Oireachtas Joint and Select Committees

Wednesday, 3 November 2021

Joint Oireachtas Committee on Health

General Scheme of the Public Health (Tobacco and Nicotine Inhaling Products) Bill 2019: Department of Health

Photo of Bernard DurkanBernard Durkan (Kildare North, Fine Gael) | Oireachtas source

I am a former smoker who smoked for 20 years or so, and I have not done so in ten. There is a new challenge coming now in the form of the alternatives to smoking. As was noted, they might be a benefit to those who have smoked and want to stop, but they could also be a gateway drug for those who have not started to smoke but might fancy it. I was once told that when someone becomes addicted, he or she will need to undergo a long programme to quit. That is not true at all. It is possible to stop instantly and walk away from it, although there is no doubt it has weight implications. We need to counter the argument the Chairman made correctly. Some women believe smoking is an alternative way of controlling weight, and while it does have an effect on weight, it is also bad. We need to bring those two arguments together in a way that is receptive to people who are looking at it from that point of view.

Small children, the 10-year-olds to 12-year-olds, who start smoking are influenced by the cinema and television. The hero who smokes casually is part and parcel of that. I refer to Clint Eastwood with the chewed-off cigar at one side of his mouth and so on. That was a big influence in years gone by, before the witnesses were born. The damage to health must also be emphasised much more in order to have a positive impact on that particular generation. We need to be very clear in our minds about that.

The next thing to consider is the alternatives. We discussed e-cigarettes and what goes with them. I cannot understand how products with tobacco content can represent an improvement because they continue the use of tobacco. The argument can be made that such products involve a reduction in the amount of tobacco and nicotine heated or taken in, whatever way one wishes to describe it, but it still continues the hazardous habit of smoking, albeit by an alternative means. I know the science is still out on this. There is an argument taking place at present. That argument needs to come to fruition and reach a conclusion at the earliest possible date. The advice should err on the side of safety because, if it comes to pass that the alternatives lead back to smoking again, there is no advantage for anybody, including the scientists.
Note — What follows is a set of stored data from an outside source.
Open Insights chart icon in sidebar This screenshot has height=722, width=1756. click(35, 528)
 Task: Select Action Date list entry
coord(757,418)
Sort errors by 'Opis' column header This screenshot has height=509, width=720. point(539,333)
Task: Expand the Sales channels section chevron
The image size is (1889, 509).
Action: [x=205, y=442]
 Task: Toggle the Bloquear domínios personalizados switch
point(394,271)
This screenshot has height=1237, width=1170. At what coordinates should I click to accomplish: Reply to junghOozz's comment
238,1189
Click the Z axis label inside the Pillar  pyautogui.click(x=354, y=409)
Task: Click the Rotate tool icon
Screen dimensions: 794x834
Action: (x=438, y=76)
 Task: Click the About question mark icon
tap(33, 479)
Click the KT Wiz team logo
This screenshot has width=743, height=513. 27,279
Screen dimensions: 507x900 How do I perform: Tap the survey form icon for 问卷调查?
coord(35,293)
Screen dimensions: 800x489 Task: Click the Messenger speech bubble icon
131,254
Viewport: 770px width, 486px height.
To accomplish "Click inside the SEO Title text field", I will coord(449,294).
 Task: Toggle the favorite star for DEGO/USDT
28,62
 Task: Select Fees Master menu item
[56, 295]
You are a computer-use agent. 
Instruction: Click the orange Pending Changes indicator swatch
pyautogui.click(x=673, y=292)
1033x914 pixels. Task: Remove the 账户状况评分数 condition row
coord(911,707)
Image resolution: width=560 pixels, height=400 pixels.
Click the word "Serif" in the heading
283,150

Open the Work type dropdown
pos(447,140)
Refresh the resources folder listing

I will raise an issue that came up during the Covid pandemic. It appears that there was increased consumption of tobacco by way of home-rolled cigarettes. Two issues arise from that. I refer to the size of the pack in which loose tobacco is sold and made available in sales outlets and to the illegal importation of tobacco, which is a different matter but which also needs to be controlled. Is the Department satisfied that the legislation as proposed will deal adequately with the reintroduction to nicotine, tobacco and smoking by that route, the home-rolled method? From indications we are seeing, it also appears that the increase among the younger age cohort has been fairly substantial. I regard that as worrying. I have put questions down on this already. Does the Bill contain sufficient obstructions and restrictions to discourage the return to smoking in that way? That is my first question.